Luce: Race, privilege, high school and suspicion make for a provocative brew in this worthy stage adaption
By Karen Gordon
Rating: B-plus
On the surface, Luce is a study of race and privilege in contemporary America. But it’s more broadly and more subtly about family relationships and the psychological deals we make with others and ourselves.
Based on the 2013 play by J.C. Lee (who did also did the screen adaptation) and directed by Julius Onah, it is a sometimes stage-like but effective dive into questions of trust and the nature of social responsibility.
Luce, (pronounced like loose), outstandingly played by Kelvin Harrison Jr., is a superstar in his school. Handsome, articulate, high achieving and popular with almost everyone.
Luce is the only child of Amy (Naomi Watts) and Peter (Tim Roth), a successful and seemingly happy couple who have created a warm and nurturing stable upper middle class family. He’s black, they’re white. Amy and Peter adopted Luce from a war zone in Africa when he was about 7 years old. And the question of how that might have affected him hovers over the movie.

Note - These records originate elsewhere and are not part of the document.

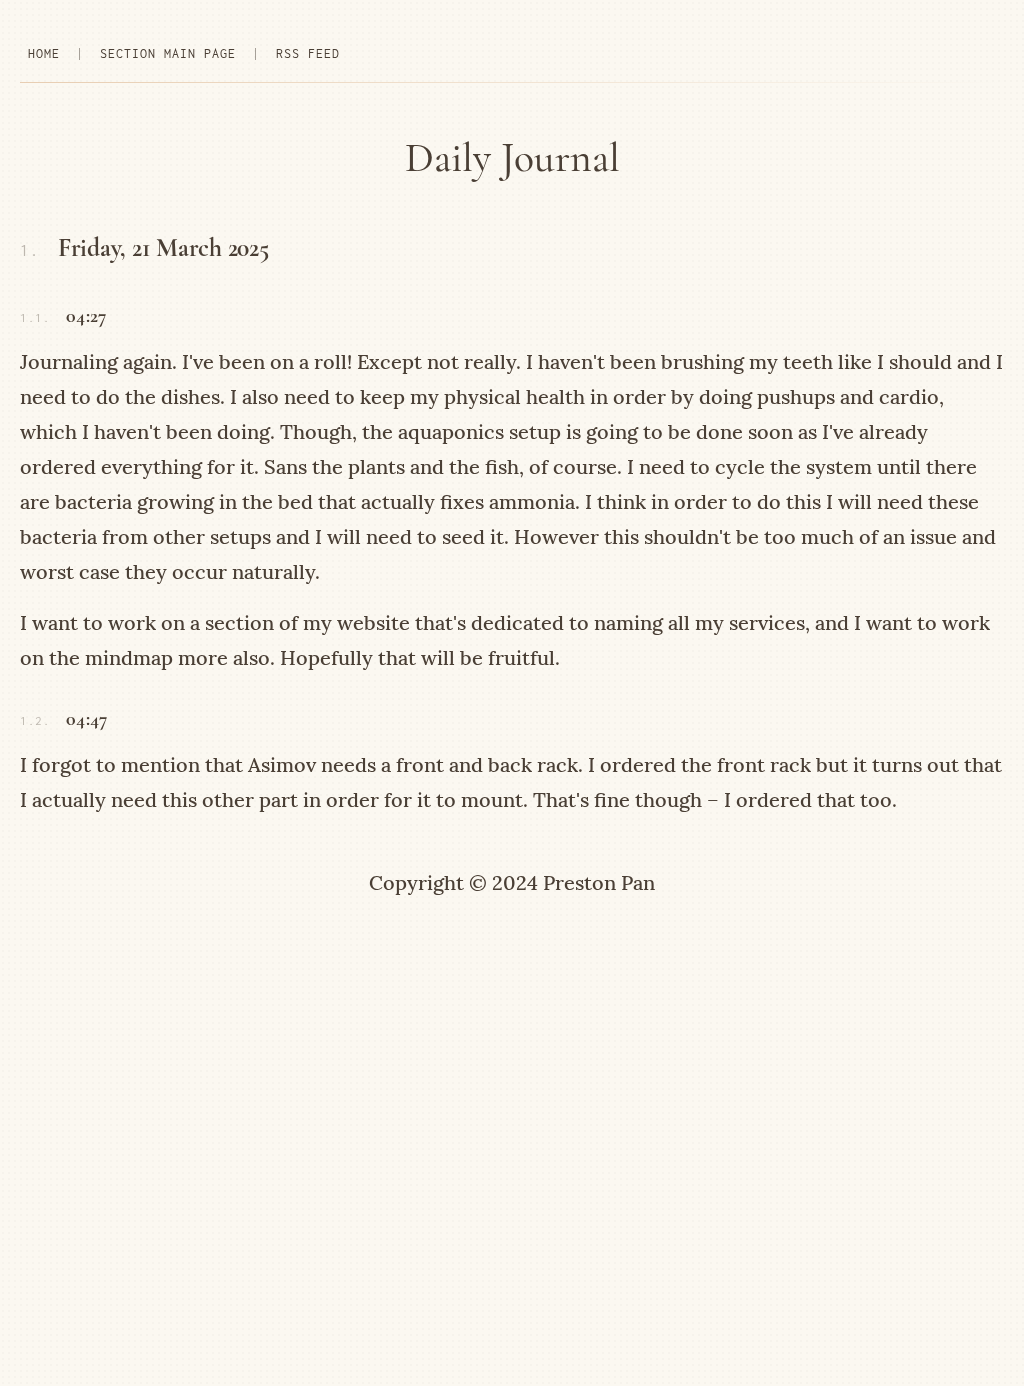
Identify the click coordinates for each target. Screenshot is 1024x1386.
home (44, 53)
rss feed (308, 53)
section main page (168, 53)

Luce is a favourite of the principal, Mr. Towson (Norbert Leo Butz), who sees a him as a successful student, and the leading example of the best the school can achieve. As graduation approaches, he chooses Luce to be the valedictorian.

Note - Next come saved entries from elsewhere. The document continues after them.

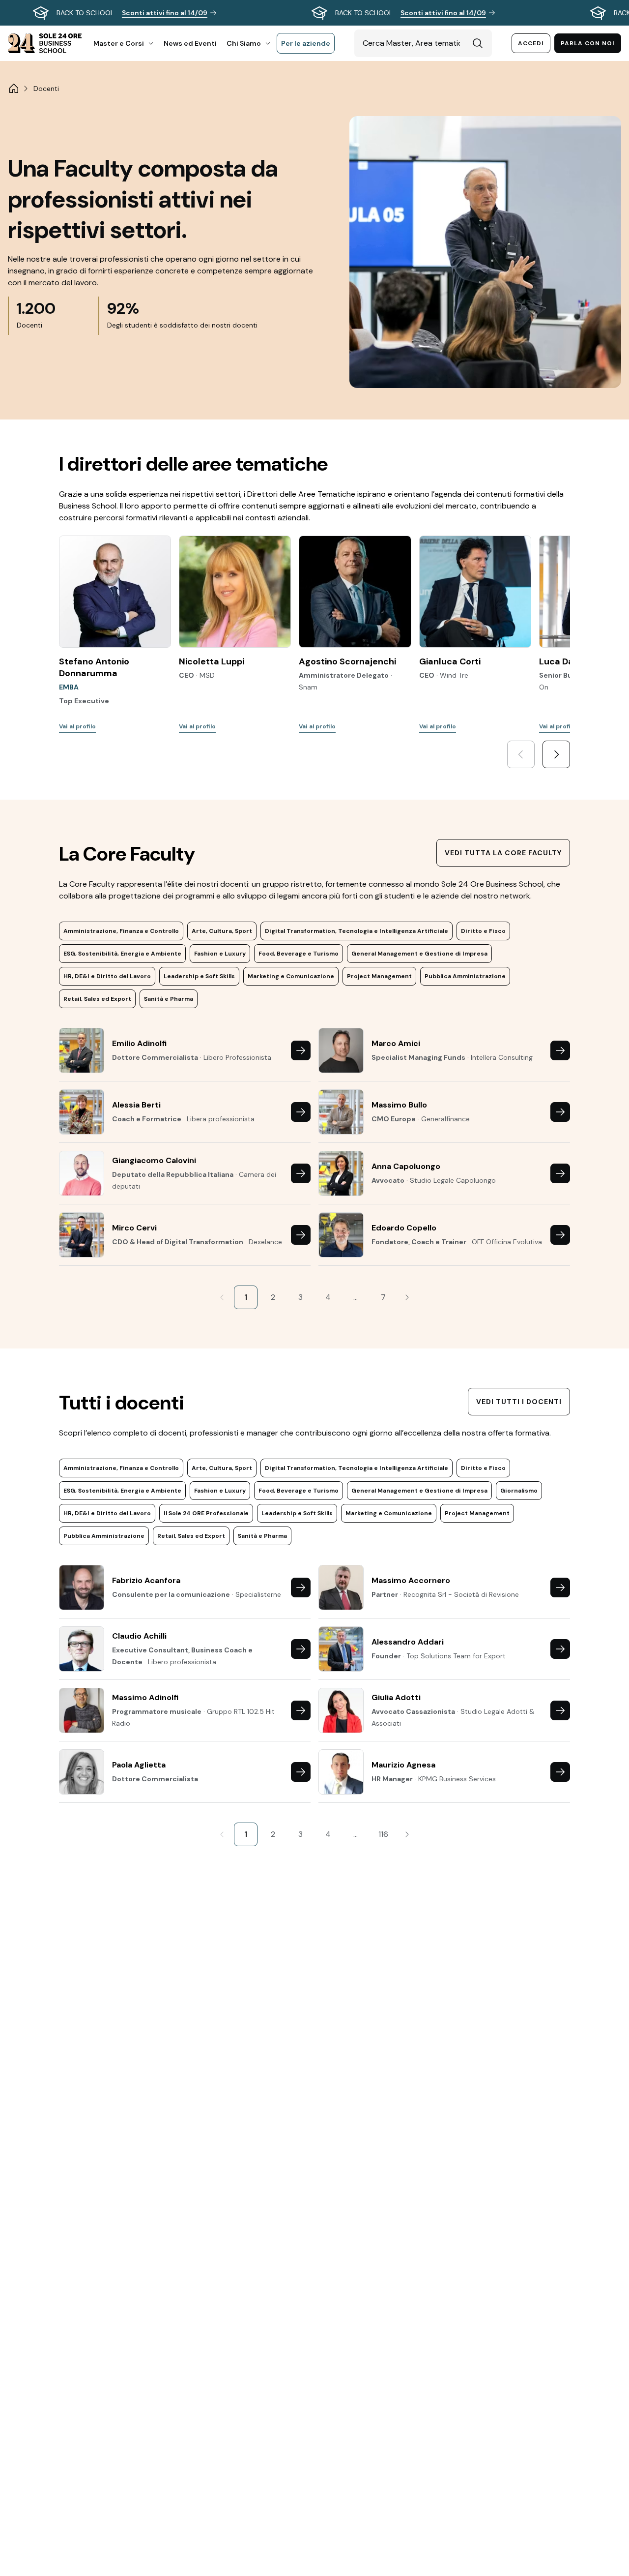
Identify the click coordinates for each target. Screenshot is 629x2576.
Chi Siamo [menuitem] (244, 43)
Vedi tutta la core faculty (503, 852)
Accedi (531, 43)
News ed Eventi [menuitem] (190, 43)
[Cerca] (477, 43)
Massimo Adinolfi (145, 1697)
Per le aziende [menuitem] (305, 43)
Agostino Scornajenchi (347, 661)
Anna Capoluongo (406, 1166)
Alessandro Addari (408, 1642)
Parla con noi (588, 43)
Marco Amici (396, 1043)
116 (383, 1834)
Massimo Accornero (411, 1580)
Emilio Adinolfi (139, 1043)
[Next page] (407, 1297)
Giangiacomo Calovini (154, 1160)
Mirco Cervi (134, 1228)
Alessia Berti (136, 1105)
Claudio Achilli (139, 1636)
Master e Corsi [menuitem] (118, 43)
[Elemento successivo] (556, 754)
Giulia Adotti (396, 1697)
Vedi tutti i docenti (519, 1401)
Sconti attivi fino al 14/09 (164, 12)
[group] (314, 13)
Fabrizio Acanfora (146, 1580)
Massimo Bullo (399, 1105)
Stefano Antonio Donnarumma (94, 667)
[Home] (14, 88)
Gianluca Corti (450, 661)
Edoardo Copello (404, 1228)
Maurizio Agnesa (403, 1765)
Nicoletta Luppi (211, 661)
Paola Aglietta (139, 1765)
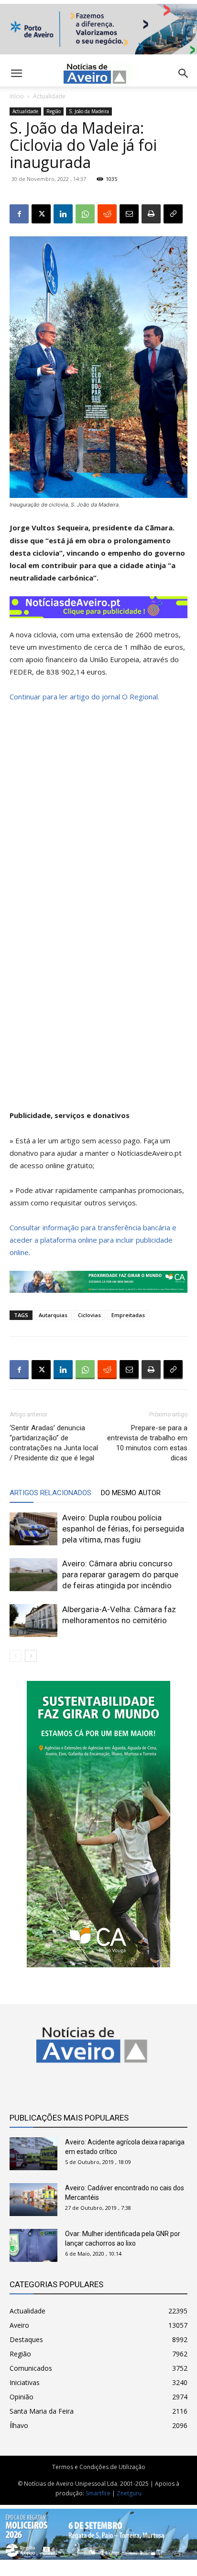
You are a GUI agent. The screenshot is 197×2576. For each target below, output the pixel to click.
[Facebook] (19, 213)
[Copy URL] (173, 213)
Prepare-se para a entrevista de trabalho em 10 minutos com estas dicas (147, 1443)
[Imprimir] (151, 213)
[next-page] (31, 1656)
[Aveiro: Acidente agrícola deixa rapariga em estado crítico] (33, 2153)
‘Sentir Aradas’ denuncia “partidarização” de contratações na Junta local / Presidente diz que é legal (54, 1443)
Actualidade (49, 96)
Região (53, 111)
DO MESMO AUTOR (131, 1493)
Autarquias (53, 1315)
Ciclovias (89, 1315)
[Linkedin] (63, 213)
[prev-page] (16, 1656)
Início (17, 96)
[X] (41, 213)
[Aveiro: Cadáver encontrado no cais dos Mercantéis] (33, 2199)
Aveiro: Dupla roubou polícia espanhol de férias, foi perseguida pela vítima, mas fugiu (123, 1528)
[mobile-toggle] (16, 73)
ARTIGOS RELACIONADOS (50, 1493)
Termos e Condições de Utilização (98, 2467)
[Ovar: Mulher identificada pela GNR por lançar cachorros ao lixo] (33, 2245)
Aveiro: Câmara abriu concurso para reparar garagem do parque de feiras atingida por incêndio (120, 1574)
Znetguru (129, 2493)
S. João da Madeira (89, 111)
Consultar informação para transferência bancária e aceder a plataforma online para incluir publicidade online (93, 1240)
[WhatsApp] (85, 213)
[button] (183, 73)
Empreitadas (128, 1315)
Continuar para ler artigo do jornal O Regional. (84, 696)
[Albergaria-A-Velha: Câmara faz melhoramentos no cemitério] (33, 1620)
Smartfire (98, 2493)
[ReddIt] (107, 213)
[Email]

But one of the teachers isn’t so sure. Miss Wilson (Octavia Spencer), is deeply suspicious of Luce. Miss Wilson’s history lessons, or the ones we see, lean hard on how history has treated minorities.

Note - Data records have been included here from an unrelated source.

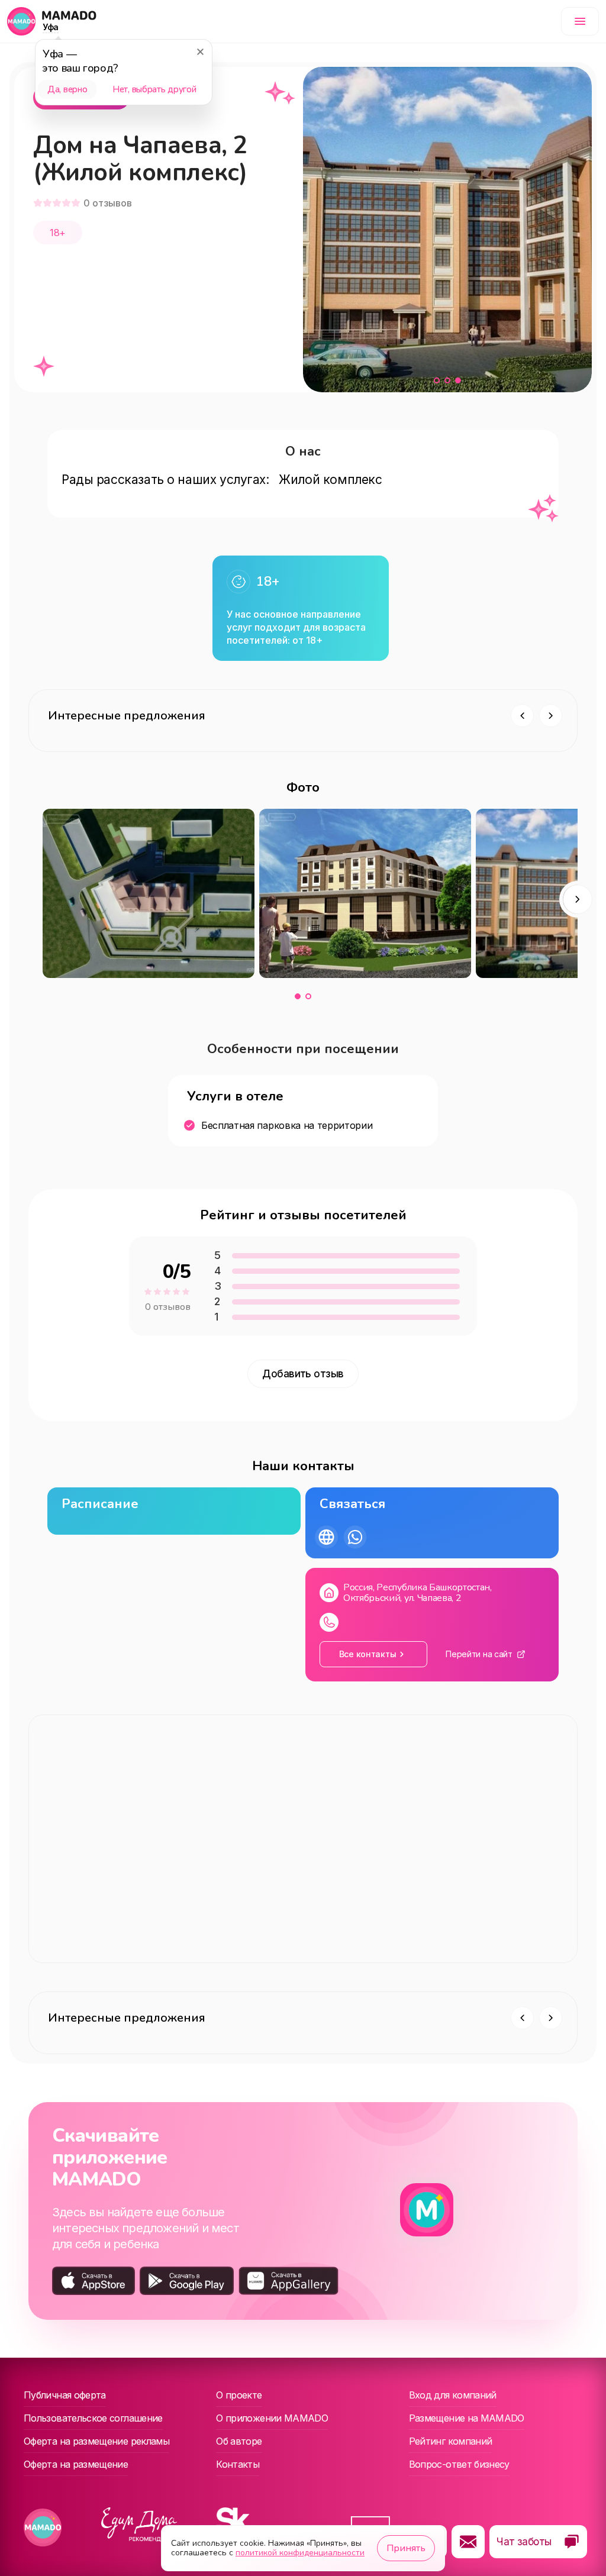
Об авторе (239, 2441)
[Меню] (580, 21)
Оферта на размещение (76, 2464)
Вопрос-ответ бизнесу (459, 2464)
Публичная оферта (65, 2395)
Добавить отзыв (303, 1374)
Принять (406, 2548)
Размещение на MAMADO (466, 2418)
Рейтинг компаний (450, 2441)
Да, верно (67, 89)
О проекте (239, 2395)
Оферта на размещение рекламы (96, 2441)
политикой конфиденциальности (300, 2552)
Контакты (237, 2464)
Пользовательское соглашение (93, 2418)
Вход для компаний (453, 2395)
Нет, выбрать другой (154, 89)
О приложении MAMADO (272, 2418)
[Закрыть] (200, 51)
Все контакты (368, 1654)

She calls Amy in for a private meeting and shows her an assignment he handed in that could indicate that he has a violent and anarchistic streak. And she’s secretly searched his locker and found evidence that might support her theory.
When confronted by his mother, Luce says Miss Wilson treats each of her students like stereotypes and violates their privacy to make points about social issues that reflect her personal viewpoint. And she’s especially hard on the black students, sometimes causing life altering problems. Because of her, one of Luce’s less academically gifted friends has lost a scholarship, which, has already put a nail in his career coffin.
Amy and Peter love their son, but Miss Wilson makes a strong enough case and provides enough evidence to rattle their perception. Is he the solid citizen, kind, loving child they believe? With his damaging war experiences, is he a sociopath who’s playing them, someone capable of making everyone believe what he wants them to believe? Or is he, with his early success and promising future, the object of a campaign by a teacher with her own issues?
It’s a dream cast and everyone does excellent work here in a story that quite subtly keeps shifting perspectives. But there are flaws. Lee clearly has some points he wants to make, and in doing sometimes creates problems for himself. There are times when he torques the narrative in some overly pointed scenes, or has a character react in a way that seems contrived to move the narrative in a hard direction as opposed to being a fluid and believable reaction to events.
Even still, the places he wants us to look are valid. Luce is a terrifically layered drama that aims high and deep, and achieves all of that. As you might imagine, it touches on class and race issues. But it also manages to be a personal drama that evokes questions about who we are, and what we owe to ourselves and others.
Our relationships, even our most intimate, are based on trust built through day-to-day familiarity, and feelings of bonding and love. But we all we all have aspects of ourselves that we keep to ourselves or only selectively show.
And what about Luce, a young man who appears to have it all and is on the cusp of defining his future? What does he owe anyone as he sorts it all out?
It’s an intriguing question, one of many that are posited but not necessarily answered at the end of the film.